Manipulação: a realidade que nos vendem e o mundo real – Parte VII: Blogosfera jota 2.0

O que têm em comum o linchamento público de Fernando Moreira de Sá, as críticas feitas a Zita Formoso, o aproveitamento político dos incidentes nas eleições internas do PS e todo este exército de anónimos que se começou a multiplicar desde o dia em que os jotas se pegaram no meio da rua? Entre outras coisas que poderão ser associadas, existe uma que para mim é clara desde o início: são uma reedição das práticas de “guerrilha virtual” que foram em tempos dominantes em quase todas as discussões nos blogs da JS Trofa e da JSD Trofa.

Aqui falo com total conhecimento de causa enquanto frequentador e interveniente assíduo nestes espaços durante anos. Assisti a imensos “debates” em que perfis anónimos, altamente informados e parciais, se dedicavam a tentar destruir a credibilidade dos seus adversários políticos, não de forma frontal e focada no seu trabalho enquanto gestores do espaço público trofense (ou oposição), mas antes através do boato, da mentira repetida até à exaustão de quase se tornar “verdade” ou pela “exploração” da vida privada dos visados. Vi de tudo! De implantes mamários a casos amorosos, passando por dependências alcoólicas e tráfico de influências, tudo se disse. Algumas destas acusações seriam verdadeiras, a maioria era apenas especulação que acabava por se dissipar no esquecimento. Todas tinham o mesmo objectivo: conseguir pela subversão o que seria infinitamente mais difícil no campo das ideias e da argumentação.

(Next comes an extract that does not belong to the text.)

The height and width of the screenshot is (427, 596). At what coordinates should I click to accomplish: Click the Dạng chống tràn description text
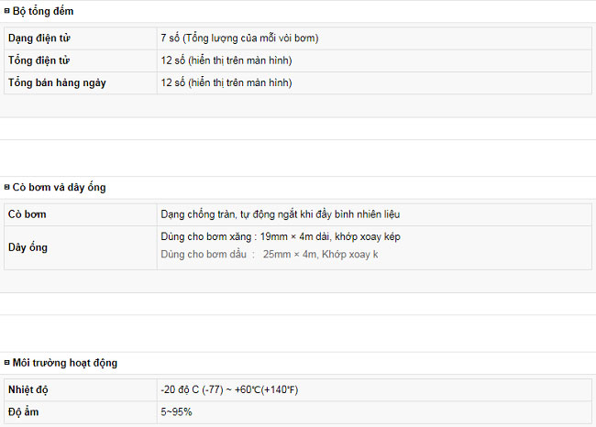click(x=281, y=214)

Mas chegou um dia em que ambos os blogs se esvaziaram. Uma visita rápida a qualquer um dos dois provará facilmente o que digo. E esvaziaram-se fundamentalmente porque quem queria discutir cara a cara com pessoas reais optou por fazê-lo no Facebook onde existem interlocutores identificados. Até que os vícios da blogosfera jota se transferiram para o Facebook e emergiram os perfis anónimos supostamente independentes. Para já são cerca de 10 e já falei sobre os mais relevantes aqui. Alguns foram já desmascarados ou pelo menos objectivamente associados a determinadas entidades. Outros são ainda um mistério, ainda que alguns visados pelos mesmos apontem o dedo a determinados indivíduos, até ao momento sem provas concretas. Mas todos, sem excepção, têm apenas uma finalidade que uma rápida visita aos seus perfis poderá confirmar com clareza.

Alguém acredita mesmo que estas pessoas são simples cidadãos cujo único objectivo seja contribuir para uma Trofa melhor? Alguém acredita na desculpa esfarrapada do medo de retaliação? Eu não acredito e vocês também não. Mas deviam acreditar que tais movimentos não são mais que manobras de diversão para desviar a atenção dos problemas reais, levadas a cabo por falsos moralistas obcecados com o poder. É que o ser humano gosta de discutir aquilo que é polémico e enquanto o faz são tomadas decisões irreversíveis que realmente prejudicam a nossa terra. Reparem no exemplo do Parque das Azenhas. Já alguém parou para pensar no buraco em que se está a tornar e nos problemas que dai poderão advir? Pensem na questão da dívida! Será que alguém fora dos órgãos autárquicos teria noção do verdadeiro problema que se estava a avolumar? E, se dúvidas existirem, reparem na forma parcial como a esmagadora maioria dos agentes políticos trata os assuntos polémicos. Mostrem-me uma pessoa ligada ao PSD que alguma vez publicou uma notícia que desse conta de uma das várias polémicas em que Bernardino Vasconcelos tenha estado envolvido. O mesmo se aplica aos socialistas e a Joana Lima.

E agora, o que podemos fazer para corrigir os problemas do passado? Muito pouco. Mas podemos intervir no sentido de, no futuro, focar o debate no essencial em vez do acessório. Podemos erguer o programa da coligação (e de todos os executivos do futuro) e exigir o cumprimento do prometido. E se tal não acontecer existe sempre a possibilidade de punir eleitoralmente a frustração das expectativas criadas. Tudo depende de querermos, ou não, ser uma sociedade mais interventiva, mais informada e mais exigente para o bem de uma colectividade chamada Trofa. As práticas aqui referidas continuarão a ser utilizadas e os responsáveis continuarão a esboçar sorrisos hipócritas pelas ruas do concelho. A manipulação continuará a tentar vender-nos outro mundo que não o real. E a culpa, essa maldita, continuará a morrer solteira e dissipar-se-á nas brumas da memória. É nossa obrigação, enquanto sociedade positivamente ambiciosa, acompanhar em cima e lutar para desmontar esses esquemas enquanto tentamos abrir caminho para um cenário político mais transparente. A cidadania exige-nos isso. O futuro da Trofa também.